Houthis Shoot Down Third MQ-9; Five Now Lost to Hostile Fire in Just Over a Year

Houthi rebels claim to have shot down an MQ-9 drone over Yemen on April 25, releasing nighttime intercept footage and daytime video of what appears to be MQ-9 wreckage. If confirmed, it would mark the third MQ-9 shot down by the Houthis in the past six months and the the sixth Reaper damaged in various Middle East conflicts within the 13 months.

The nighttime footage shows what appears to be the launch of a surface-to-air missile, followed by an explosion and falling wreckage. The daytime footage shows the aftermath: the apparent remains of an MQ-9 tail section, propellers and engine, and portions of a wing. Some of the parts are labeled “General Atomics.” A Houthi spokesman did not say what kind of surface-to-air missile was used in the attack.    

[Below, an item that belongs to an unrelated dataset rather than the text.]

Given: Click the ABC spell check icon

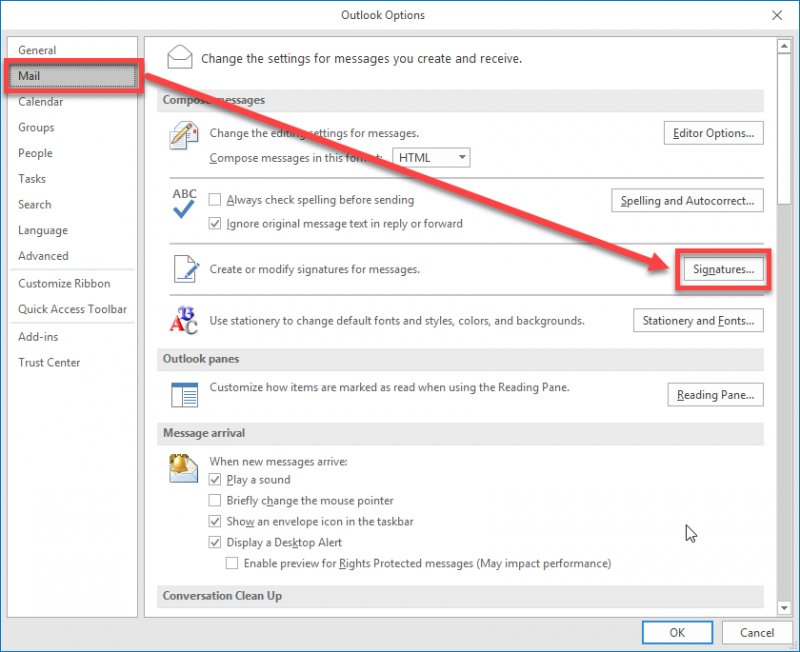Looking at the screenshot, I should (184, 203).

A Pentagon spokesperson acknowledged that an MQ-9 went down in Yemen but said the crash is under investigation.

Since Hamas militants attacked Israel on Oct. 7, sparking a regional crisis, the Houthis and other Iran-backed militias have repeatedly attacked U.S. forces and commercial shipping in the Red Sea.

All told, the Houthis have threatened or attacked more than 100 commercial vessels in the waters off Yemen, saying the attacks, which have killed two merchant sailors, are showing solidarity with Gaza, where Israel has been prosecuting a retaliatory war against Hamas. They have also fired on U.S. intelligence, surveillance and reconnaissance assets, to include Reapers, operating in the region of Yemen.

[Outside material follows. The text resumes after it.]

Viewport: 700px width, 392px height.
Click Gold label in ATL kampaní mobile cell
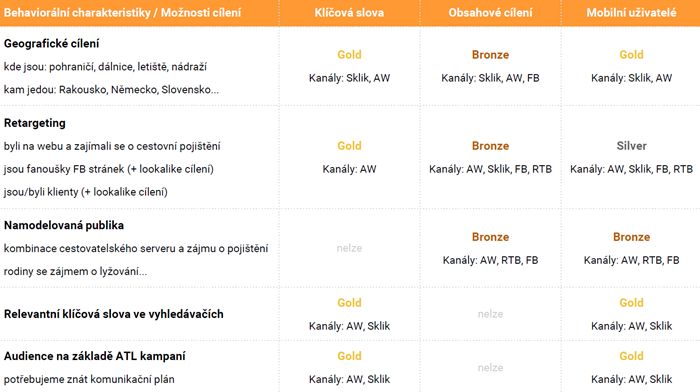[x=631, y=356]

  • In November 2023, the Houthis shot down an MQ-9 off the coast of Yemen
  • In January 2024, an MQ-9 crashed in Iraq, believed to have been shot down by the Islamic Resistance in Iraq, a group of Iranian-backed Iraqi Shia militias. The Pentagon said the missile used was likely provided by Iran.
  • In February 2024, Houthis shot down an MQ-9 over the Red Sea, again using weaponry provided by Iran.
  • In the latest incident in April 2024, Houthis claim to have shot down a Reaper operating over Yemen.

Before the Oct. 7 conflict began, a Russian fighter collided with an MQ-9 in March 2023 while intercepting it over the Black Sea, causing the Reaper to crash. In July 2023, Russian fighters interfered with two MQ-9s over Syria over the course of several days. They dropped flares in the path of the Reapers; damaging but not destroying them.

The U.S. and Britain have launched four joint airstrikes at Houthi targets in Yemen associated with the attacks on commercial shipping.

The Reaper has been operational since 2008. With a persistence of up to 24 hours and a ceiling of 50,000 feet, the Reaper has been valuable in ISR missions in a number of conflicts and saw heavy use in Afghanistan, Iraq and Syria. The Air Force has employed more than 320 Reapers operationally. The remotely-piloted aircraft, valued at about $30 million apiece, are operated by a rated pilot and sensor systems operator. The type is headquartered at Creech Air Force Base, Nev.

The Air Force has stopped buying the MQ-9, saying that while the type was useful in conflicts where the threat was minimal, the non-stealthy aircraft is not survivable in theaters where the opposition possesses even moderately sophisticated anti-air capabilities. The service has been intermittently pursuing an “MQ-X” replacement for a number of years, but plans to keep the MQ-9s for use in low-threat operations through 2035.